- O Estado de S.Paulo
A do bolsonarismo é a incapacidade de olhar o Brasil numa perspectiva histórica mais dilatada
“Outros povos podem ser felizes ou desgraçados por obra de estranhos. Os povos democráticos são os únicos que têm o bem e o mal feitos por suas próprias mãos” - J. F. Assis Brasil, político gaúcho, 1893
Nunca vi, mas posso imaginar a beleza do vagalhão, do grande estrondo que se forma na foz do Rio Amazonas quando aquele enorme curso d’água colide com as águas de outros rios.
A pororoca é um fenômeno real, maciço e formidável, que qualquer pessoa pode perceber a grande distância; uma difícil metáfora, portanto, para o nosso momento político, permeado muito mais por ilusões, incongruências, movimentos erráticos e até por desatinos que por ações organizadas e efetivas. O mais comum no curso da História brasileira é as forças políticas se contraporem de forma previsível, uma tentando ser pragmática e racional, obediente aos requisitos da economia, e a outra se deixando levar por (ou adotando como tática) algum delírio populista, de fundo emocional, religioso ou ideológico.
Penso, no entanto, que o Brasil atual se afastou daquele cenário tradicional e nada faz crer que retornará tão cedo à normalidade. Afastou-se – excetuado, naturalmente, o esforço do ministro Paulo Guedes no manejo da economia – em vista da linha divisória que se estabeleceu entre duas tribos alucinadas: petistas versus bolsonaristas.
Para bem apreender a referida mudança parece-me imprescindível remontar à eleição de 2018, na qual a maioria dos eleitores votou numa das duas principais alternativas com o único intuito de evitar a outra.
Os partidos ditos “de centro” naufragaram porque imaginaram poder navegar em seus frágeis barquinhos oratórios, não percebendo o portento vagalhão que se avizinhava. Claro, o embate das duas rejeições não se formou no vácuo. Constituiu-se no caldo de cultura de hostilidade a tudo e a todos que ganhou corpo em função da situação econômica, da maré montante da violência, da deslealdade de certas autoridades no tocante a suas respectivas missões institucionais e, não menos importante, dos fatos trazidos a público pela Operação Lava Jato. Este último aspecto merece breve reflexão. Não é raro uma sociedade reagir negativamente a uma grande mudança em razão do desconforto e do mau humor que ela engendra – refiro-me aqui à constatação de que a corrupção se alastrara por todo o corpo político, contaminando os três Poderes e grande parte do meio empresarial –, não obstante tal mudança ser o ponto de partida para um importante avanço na vida pública.

● ● ● ● ● ● ●

### [TAREFAS]
1: Reproduza o trecho do artigo sobre a polarização política no Brasil que começa em "Penso, no entanto, que" e termina em "evitar a outra.".
2: Prossiga com o artigo sobre a polarização política no Brasil, escrevendo o que viria depois da última frase apresentada.

### [MATERIAL REUNIDO]

● ● ● ● ● ● ●

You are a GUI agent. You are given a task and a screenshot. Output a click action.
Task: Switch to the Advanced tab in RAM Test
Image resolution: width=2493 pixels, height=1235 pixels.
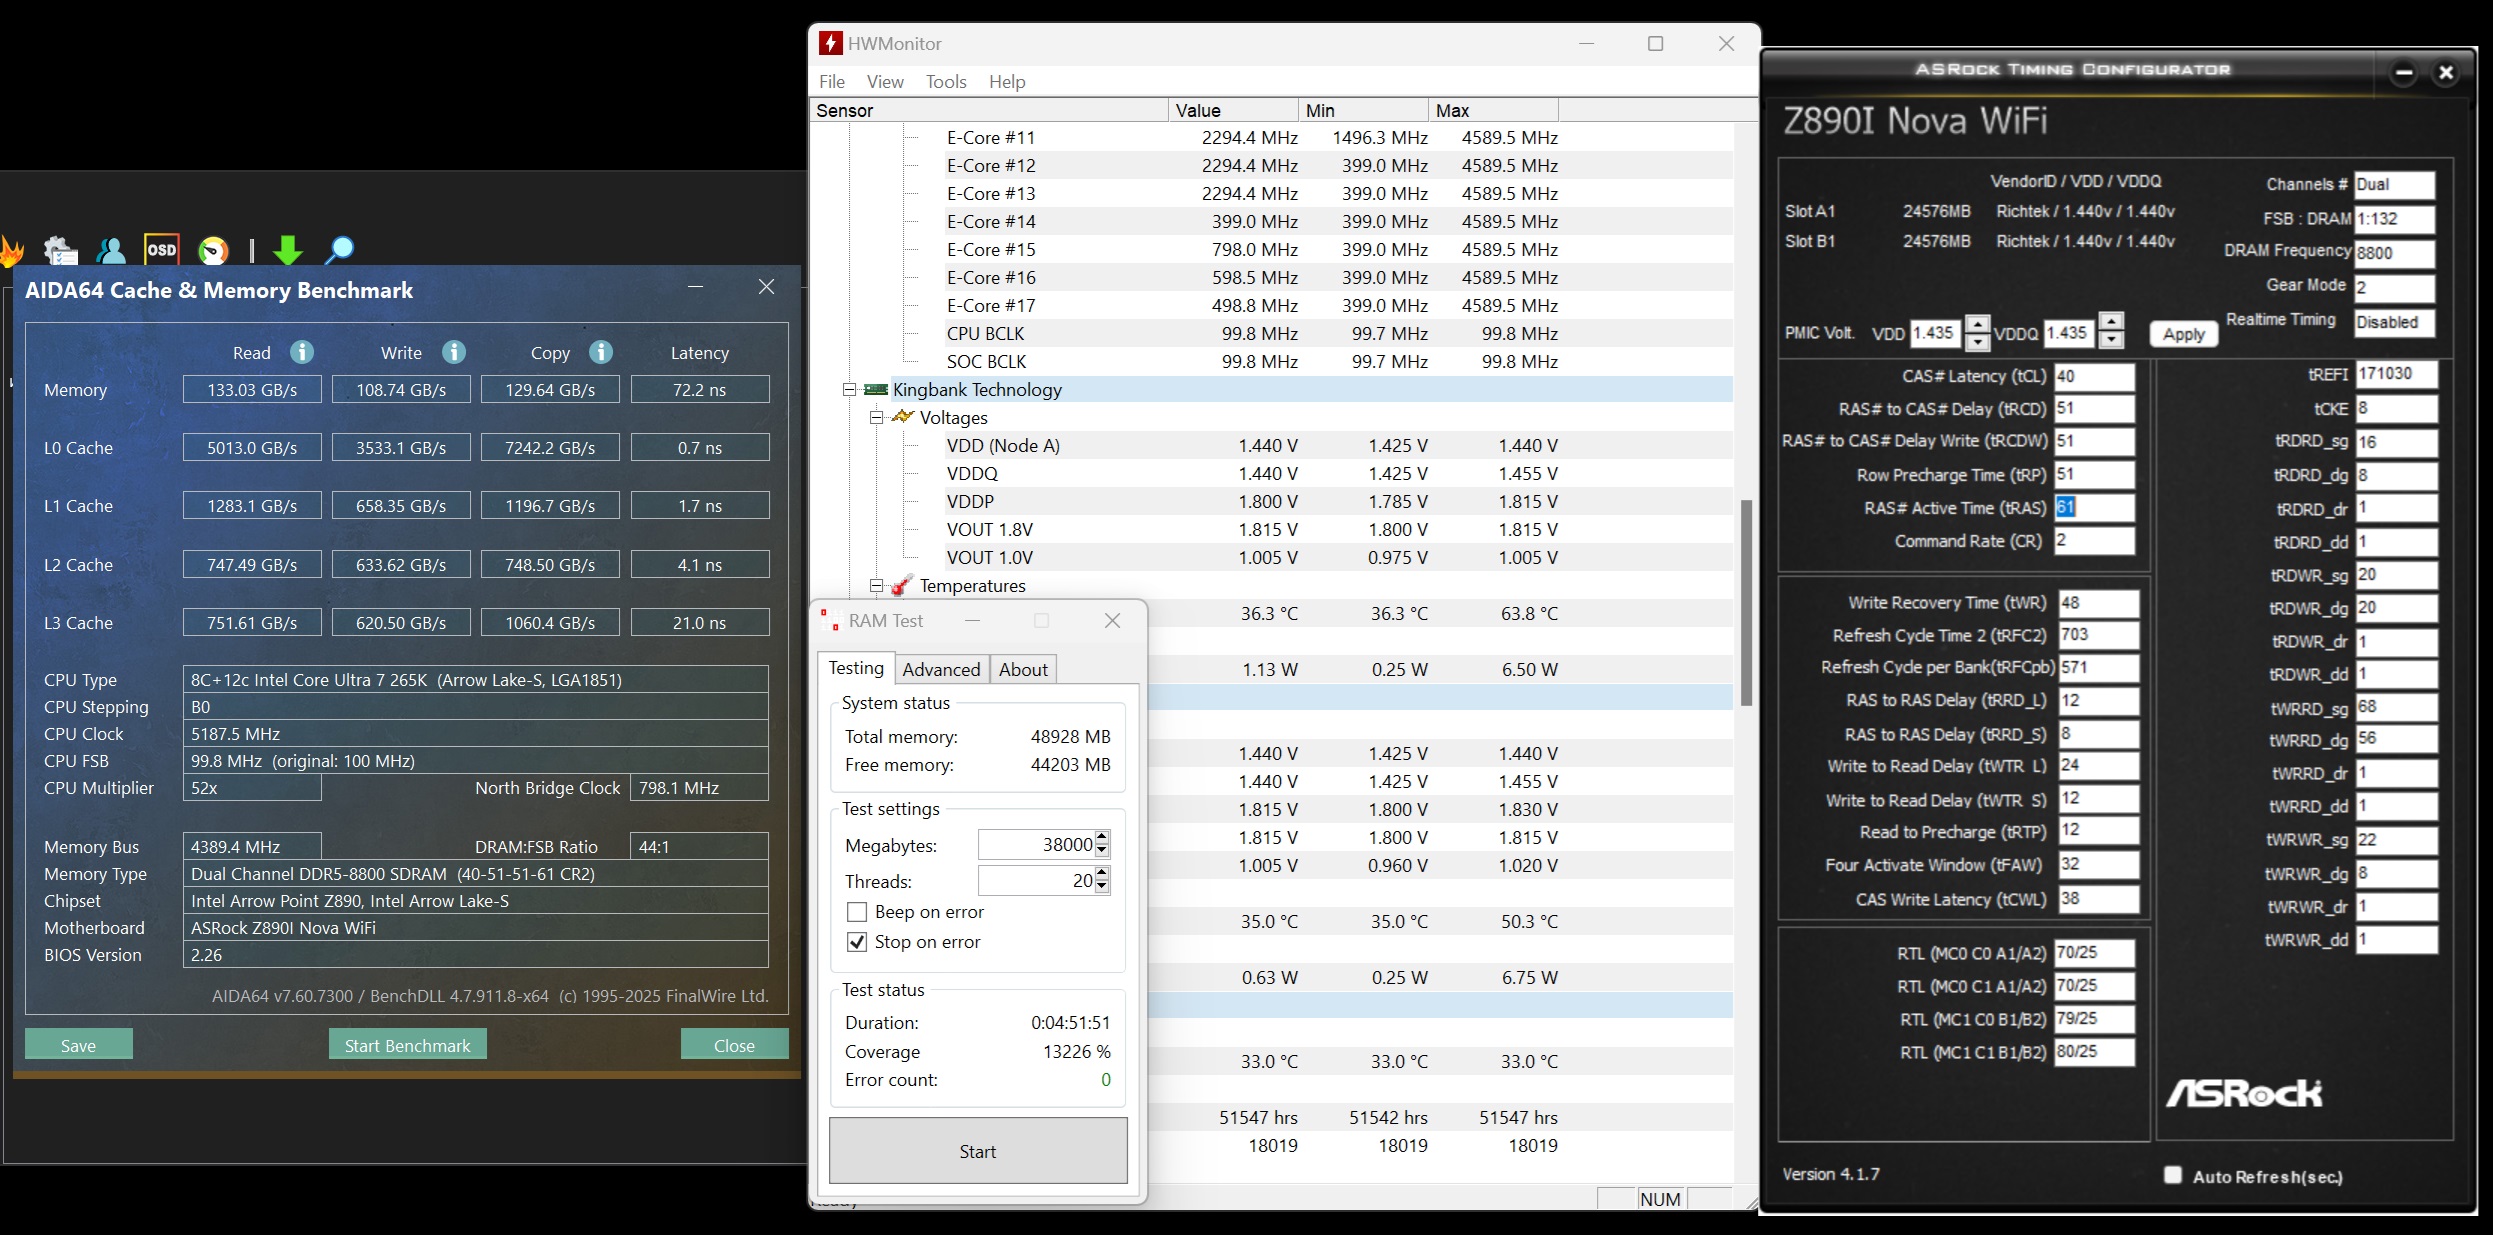pyautogui.click(x=940, y=670)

● ● ● ● ● ● ●

### [RESPOSTAS POR TAREFA]
1:
Penso, no entanto, que o Brasil atual se afastou daquele cenário tradicional e nada faz crer que retornará tão cedo à normalidade. Afastou-se – excetuado, naturalmente, o esforço do ministro Paulo Guedes no manejo da economia – em vista da linha divisória que se estabeleceu entre duas tribos alucinadas: petistas versus bolsonaristas.
Para bem apreender a referida mudança parece-me imprescindível remontar à eleição de 2018, na qual a maioria dos eleitores votou numa das duas principais alternativas com o único intuito de evitar a outra.

2:
Comecei falando de duas grandes ilusões. Para delinear a ilusão petista seria útil remontar às origens do Partido dos Trabalhadores, relembrar a desconjuntada composição de seus quadros e seu idílico “socialismo por construir” – esboço de uma ideologia evocativa das catacumbas. Parece-me, porém, suficiente frisar que a unidade e o dinamismo daquela imensa maçaroca repousava sobre um fato deveras estapafúrdio: a devoção quase religiosa a um líder populista, Luiz Inácio Lula da Silva, que nunca levou a sério qualquer projeto de País, empenhando-se tão somente, e em tempo integral, em levar avante sua pequena Realpolitik. Paradoxalmente, a condutibilidade atmosférica do petismo deveu-se desde sempre a seu descompromisso com políticas consistentes de crescimento e a sua rasa fundamentação intelectual.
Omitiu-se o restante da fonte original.